**Quoted text**.
⁂

Prolog, X before Y in a List

2
votes

I am having trouble understanding prolog, I have to find if X is before Y in a list.

so I have a base case with an empty list

before(X, Y, [ ]).

Now I know that I want to check the index of X and the index of Y in List and if indexX < indexY I want to have a success.

Could someone explain a simple way to do this?

4
listprolog
Did you check the Prolog documentation for predicates pertaining to lists? In particular, there are predicates involving indices. Also, you do not have to use indices here. A better approach would be to recursively look for X, then check if Y is a member of the rest of the list. Or you can do this with a DCG. - lurker
Say the list does not contain X or Y, should the predicate then succeed? Technically speaking in a list not containing X nor Y, you could say X is located before the Y. - Willem Van Onsem

4 Answers

3
votes

You can use append/3 to locate X and the remaining list after it, then locate Y.

before(X, Y, L):-
  append(_, [X|Tail], L),
  append(_, [Y|_], Tail).
3
votes

Using a DCG, it would look like this (using a predicate named ... for notational/visual convenience):

before(X, Y) --> ..., [X], ..., [Y], ... .
... --> [].
... --> [_], ... .

| ?- phrase(before(X, Y), [a,b,c]).

X = a
Y = b ? ;

X = a
Y = c ? ;

X = b
Y = c ? ;

(1 ms) no

And you can wrap it in a predicate, if you wish:

before(X, Y, L) :- phrase(before(X, Y), L).

at least one caseXYX is seen before Y in the list
before(X, Y) --> anything_but(Y), [X], ..., [Y], ... .

anything_but(_) --> [].
anything_but(Y) --> [X], { dif(X, Y) }, anything_but(Y).

... --> [].
... --> [_], ... .

Which results in:

| ?-  phrase(before(X,Y), [b,a,b]).

X = b
Y = b ? a

X = a
Y = b

no
0
votes

In Prolog, list processing is in most cases done without using indices: you use recursion, and you try to formulate it as a logical expression. If you don't want to use built-ins, you can write:

before(X,Y,[X|T]) :-
    !,
    contains(Y,T).
before(X,Y,[_|T]) :-
    before(X,Y,T).

contains(Y,[Y|_]) :-
    !.
contains(Y,[_|T]) :-
    contains(Y,T).

The code makes use of a defined contains/2 predicate that checks whether the list L contains Y. Now the before/2 predicate contains two clauses. The first clause specifies that the first element of the list is X, in that case, we only need to check whether the remainder of the list contains an Y. In case the first element of the list is not an X, the list is shifted one further, and by using recursion, we try to find a location where there is an X.

Note that this predicate requires that both X and Y are elements of the list. Furthermore there can be multiple X and Ys. So before(a,b,[b,a,a,b]) will succeed, simple because there is an a and a b such that the a is before the b.

EDIT

If you want to use the predicate in a reversed way (query fashion), you should omit the cuts:

before(X,Y,[X|T]) :-
    contains(Y,T).
before(X,Y,[_|T]) :-
    before(X,Y,T).

⁂

**Extracted entries**.
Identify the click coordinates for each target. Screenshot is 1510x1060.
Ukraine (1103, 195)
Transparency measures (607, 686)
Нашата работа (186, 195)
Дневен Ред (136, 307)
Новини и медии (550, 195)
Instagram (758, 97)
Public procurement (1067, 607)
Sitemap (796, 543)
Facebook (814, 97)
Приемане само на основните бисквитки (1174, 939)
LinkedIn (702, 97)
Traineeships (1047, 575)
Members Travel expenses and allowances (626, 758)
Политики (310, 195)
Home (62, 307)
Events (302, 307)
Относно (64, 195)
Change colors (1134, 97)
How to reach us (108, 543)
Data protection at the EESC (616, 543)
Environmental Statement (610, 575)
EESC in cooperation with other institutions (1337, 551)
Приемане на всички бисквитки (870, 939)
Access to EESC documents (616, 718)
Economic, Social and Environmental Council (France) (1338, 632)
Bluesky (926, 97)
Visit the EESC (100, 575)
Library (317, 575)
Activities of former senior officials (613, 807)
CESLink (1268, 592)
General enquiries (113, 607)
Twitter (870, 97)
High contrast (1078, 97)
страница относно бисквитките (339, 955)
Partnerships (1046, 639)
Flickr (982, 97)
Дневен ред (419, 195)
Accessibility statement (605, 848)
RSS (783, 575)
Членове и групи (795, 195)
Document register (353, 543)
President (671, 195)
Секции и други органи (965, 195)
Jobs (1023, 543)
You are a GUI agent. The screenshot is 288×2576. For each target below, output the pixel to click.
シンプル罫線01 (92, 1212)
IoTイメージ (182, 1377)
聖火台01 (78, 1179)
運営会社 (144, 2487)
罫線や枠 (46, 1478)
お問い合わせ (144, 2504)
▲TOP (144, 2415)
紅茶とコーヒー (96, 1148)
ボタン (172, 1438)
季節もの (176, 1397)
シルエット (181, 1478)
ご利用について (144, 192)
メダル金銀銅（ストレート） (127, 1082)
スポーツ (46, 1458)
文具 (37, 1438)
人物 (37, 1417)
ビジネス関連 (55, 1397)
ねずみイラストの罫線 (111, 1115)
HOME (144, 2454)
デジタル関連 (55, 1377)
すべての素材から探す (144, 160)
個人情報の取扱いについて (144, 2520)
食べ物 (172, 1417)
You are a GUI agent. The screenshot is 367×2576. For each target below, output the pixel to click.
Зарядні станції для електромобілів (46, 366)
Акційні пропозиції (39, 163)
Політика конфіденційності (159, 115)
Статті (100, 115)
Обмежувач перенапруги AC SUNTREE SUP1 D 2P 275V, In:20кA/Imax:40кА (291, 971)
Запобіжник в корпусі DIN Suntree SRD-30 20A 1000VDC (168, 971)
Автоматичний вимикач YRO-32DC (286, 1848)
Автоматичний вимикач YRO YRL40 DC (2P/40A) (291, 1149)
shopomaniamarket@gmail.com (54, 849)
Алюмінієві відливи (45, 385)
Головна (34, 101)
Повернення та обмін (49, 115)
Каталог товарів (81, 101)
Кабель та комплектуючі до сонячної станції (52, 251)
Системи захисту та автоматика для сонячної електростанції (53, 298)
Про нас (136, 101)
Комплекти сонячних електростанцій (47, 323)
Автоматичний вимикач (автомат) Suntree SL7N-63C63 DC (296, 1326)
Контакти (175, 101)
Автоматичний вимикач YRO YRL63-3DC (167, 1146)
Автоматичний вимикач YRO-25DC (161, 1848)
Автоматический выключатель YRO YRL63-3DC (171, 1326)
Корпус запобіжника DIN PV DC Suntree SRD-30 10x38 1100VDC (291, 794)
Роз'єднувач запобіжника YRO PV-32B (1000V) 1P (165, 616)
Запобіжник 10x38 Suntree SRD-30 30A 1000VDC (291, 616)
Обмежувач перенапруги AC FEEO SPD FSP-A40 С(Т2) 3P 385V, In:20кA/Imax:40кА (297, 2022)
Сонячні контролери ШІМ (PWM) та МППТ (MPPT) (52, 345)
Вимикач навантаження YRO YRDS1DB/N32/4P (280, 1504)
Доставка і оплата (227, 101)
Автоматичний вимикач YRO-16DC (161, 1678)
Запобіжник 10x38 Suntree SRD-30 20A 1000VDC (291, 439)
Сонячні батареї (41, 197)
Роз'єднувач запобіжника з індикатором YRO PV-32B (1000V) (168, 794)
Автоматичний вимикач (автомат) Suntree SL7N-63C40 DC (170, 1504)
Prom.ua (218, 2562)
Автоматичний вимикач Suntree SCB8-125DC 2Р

⁂

**Directives**.
1 - List every pair of X and Y values that the query phrase(before(X, Y), [a,b,c]) returns in the Prolog thread.
2 - In the Prolog thread, what must be changed in the recursive before predicate to use it in a reversed way (query fashion)?

**Responses to the exercise**.
1 -
X = a, Y = b
X = a, Y = c
X = b, Y = c

2 - The cuts must be omitted.